ACTIONS TO TAKE:
**1)** Reproduce word for word the part of the Fair Housing Act article from "How a Housing" up to and including "Fair Housing Act?".
**2)** Summarize the Fair Housing Act article in two sentences.

PAGE EXTRACT:

══════════════════════════════

Friday, February 27, 2009

How a Housing Provider Can Determine if an Individual Poses a “Direct Threat” under the Fair Housing Act

Every real estate professional should already know that the federal Fair Housing Act prohibits discrimination in housing on the basis of race, color, religion, sex, familial status, national origin and disability. What many people do not realize, though, is that the Act does not protect an individual with a disability whose tenancy would constitute a “direct threat” to the health or safety of other individuals or result in substantial physical damage to the property of others unless the threat can be eliminated or significantly reduced by reasonable accommodation.

So, how can a housing provider determine if an individual poses a “direct threat” under the Fair Housing Act?

The Fair Housing Act does not allow for exclusion of individuals based upon fear, speculation, or stereotype about a particular disability or persons with disabilities in general. A determination that an individual poses a direct threat must rely on an individualized assessment that is based on reliable objective evidence (e.g., current conduct, or a recent history of overt acts). The assessment must consider: (1) the nature, duration, and severity of the risk of injury; (2) the probability that injury will actually occur; and (3) whether there are any reasonable accommodations that will eliminate the direct threat.

══════════════════════════════

Stored data entries:

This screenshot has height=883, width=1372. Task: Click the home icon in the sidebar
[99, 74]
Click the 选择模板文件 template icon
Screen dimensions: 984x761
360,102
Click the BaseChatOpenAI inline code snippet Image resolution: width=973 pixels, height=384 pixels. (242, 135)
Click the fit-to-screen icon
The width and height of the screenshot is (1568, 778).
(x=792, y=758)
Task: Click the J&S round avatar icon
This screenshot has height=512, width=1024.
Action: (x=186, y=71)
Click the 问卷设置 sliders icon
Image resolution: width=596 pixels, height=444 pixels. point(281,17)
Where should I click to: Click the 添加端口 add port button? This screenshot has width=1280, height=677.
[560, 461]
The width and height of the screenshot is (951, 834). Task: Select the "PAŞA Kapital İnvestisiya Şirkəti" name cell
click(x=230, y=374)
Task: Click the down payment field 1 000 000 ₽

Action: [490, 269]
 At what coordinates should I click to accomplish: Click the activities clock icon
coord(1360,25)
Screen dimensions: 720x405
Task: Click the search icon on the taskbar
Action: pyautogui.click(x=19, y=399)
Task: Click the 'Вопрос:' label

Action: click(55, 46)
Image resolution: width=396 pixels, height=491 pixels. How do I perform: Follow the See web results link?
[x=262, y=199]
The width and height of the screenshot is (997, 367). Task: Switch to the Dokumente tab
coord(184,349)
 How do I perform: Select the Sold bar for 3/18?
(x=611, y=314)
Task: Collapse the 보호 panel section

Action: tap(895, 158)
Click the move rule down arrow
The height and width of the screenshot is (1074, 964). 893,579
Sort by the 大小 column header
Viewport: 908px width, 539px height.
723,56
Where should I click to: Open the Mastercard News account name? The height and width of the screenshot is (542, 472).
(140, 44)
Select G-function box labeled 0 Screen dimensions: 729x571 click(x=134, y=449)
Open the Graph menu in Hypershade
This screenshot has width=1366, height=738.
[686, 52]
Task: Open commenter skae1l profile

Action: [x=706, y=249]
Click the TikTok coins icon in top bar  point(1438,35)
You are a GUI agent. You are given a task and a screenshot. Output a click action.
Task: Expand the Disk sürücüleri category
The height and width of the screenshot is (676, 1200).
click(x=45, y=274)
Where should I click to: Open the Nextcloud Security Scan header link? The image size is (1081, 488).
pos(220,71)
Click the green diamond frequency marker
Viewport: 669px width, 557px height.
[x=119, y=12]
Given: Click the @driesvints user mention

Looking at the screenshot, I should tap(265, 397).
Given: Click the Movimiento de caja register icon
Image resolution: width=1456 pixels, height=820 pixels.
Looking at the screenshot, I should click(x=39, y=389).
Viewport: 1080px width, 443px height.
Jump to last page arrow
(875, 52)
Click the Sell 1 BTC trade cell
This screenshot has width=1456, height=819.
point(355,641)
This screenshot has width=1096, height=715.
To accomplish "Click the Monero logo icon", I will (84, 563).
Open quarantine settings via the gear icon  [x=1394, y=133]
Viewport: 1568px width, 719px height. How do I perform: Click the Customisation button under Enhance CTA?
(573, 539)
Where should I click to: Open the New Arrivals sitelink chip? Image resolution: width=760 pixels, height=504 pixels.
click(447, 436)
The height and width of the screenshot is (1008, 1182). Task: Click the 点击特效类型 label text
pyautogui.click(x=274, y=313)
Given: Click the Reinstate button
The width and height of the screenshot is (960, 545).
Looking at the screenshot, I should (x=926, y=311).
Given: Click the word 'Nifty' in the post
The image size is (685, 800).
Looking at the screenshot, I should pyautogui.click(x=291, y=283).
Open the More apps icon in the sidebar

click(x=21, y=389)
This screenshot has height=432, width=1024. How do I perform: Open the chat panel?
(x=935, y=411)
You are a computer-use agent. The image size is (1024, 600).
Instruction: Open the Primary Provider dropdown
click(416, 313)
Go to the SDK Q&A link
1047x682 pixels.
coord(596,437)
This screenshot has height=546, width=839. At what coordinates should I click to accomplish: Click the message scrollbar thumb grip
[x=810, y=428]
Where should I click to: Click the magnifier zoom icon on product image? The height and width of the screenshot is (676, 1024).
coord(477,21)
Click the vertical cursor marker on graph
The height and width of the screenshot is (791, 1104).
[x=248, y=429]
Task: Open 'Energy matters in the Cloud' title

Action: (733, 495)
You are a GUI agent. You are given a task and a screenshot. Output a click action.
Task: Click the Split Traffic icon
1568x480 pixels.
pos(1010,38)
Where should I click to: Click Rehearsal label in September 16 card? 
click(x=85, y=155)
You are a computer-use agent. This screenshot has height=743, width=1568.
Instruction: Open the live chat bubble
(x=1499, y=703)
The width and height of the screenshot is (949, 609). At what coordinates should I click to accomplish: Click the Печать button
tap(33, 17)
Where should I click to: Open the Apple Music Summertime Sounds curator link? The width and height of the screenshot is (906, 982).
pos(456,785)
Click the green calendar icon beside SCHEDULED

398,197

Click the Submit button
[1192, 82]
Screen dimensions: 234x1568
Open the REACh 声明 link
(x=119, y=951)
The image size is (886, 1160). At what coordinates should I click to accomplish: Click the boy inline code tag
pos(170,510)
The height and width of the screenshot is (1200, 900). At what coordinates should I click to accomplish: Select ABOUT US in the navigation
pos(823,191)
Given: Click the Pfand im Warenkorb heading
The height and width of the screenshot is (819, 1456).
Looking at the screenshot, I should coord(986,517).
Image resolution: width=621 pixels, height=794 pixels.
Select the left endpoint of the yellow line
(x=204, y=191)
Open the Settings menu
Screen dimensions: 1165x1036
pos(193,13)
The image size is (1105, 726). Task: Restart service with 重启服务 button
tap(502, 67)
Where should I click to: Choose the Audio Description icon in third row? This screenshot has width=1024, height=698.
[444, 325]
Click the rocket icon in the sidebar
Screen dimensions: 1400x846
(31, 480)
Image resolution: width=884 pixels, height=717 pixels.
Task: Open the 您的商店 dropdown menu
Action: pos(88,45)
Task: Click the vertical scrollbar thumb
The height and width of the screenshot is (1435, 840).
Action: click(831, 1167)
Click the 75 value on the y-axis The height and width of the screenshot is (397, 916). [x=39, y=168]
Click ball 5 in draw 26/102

══════════════════════════════

EXERCISE RESPONSES:
**1)**
How a Housing Provider Can Determine if an Individual Poses a “Direct Threat” under the Fair Housing Act

Every real estate professional should already know that the federal Fair Housing Act prohibits discrimination in housing on the basis of race, color, religion, sex, familial status, national origin and disability. What many people do not realize, though, is that the Act does not protect an individual with a disability whose tenancy would constitute a “direct threat” to the health or safety of other individuals or result in substantial physical damage to the property of others unless the threat can be eliminated or significantly reduced by reasonable accommodation.

So, how can a housing provider determine if an individual poses a “direct threat” under the Fair Housing Act?

**2)** The federal Fair Housing Act bans housing discrimination on several grounds, including disability, but it does not protect a person with a disability whose tenancy would be a "direct threat" to others' health or safety or would cause substantial physical damage to others' property, unless reasonable accommodation can eliminate or significantly reduce the threat. Because exclusion cannot rest on fear, speculation, or stereotype, a housing provider must make an individualized assessment based on reliable objective evidence that weighs the nature, duration, and severity of the risk, the probability of injury, and whether reasonable accommodations would eliminate the threat.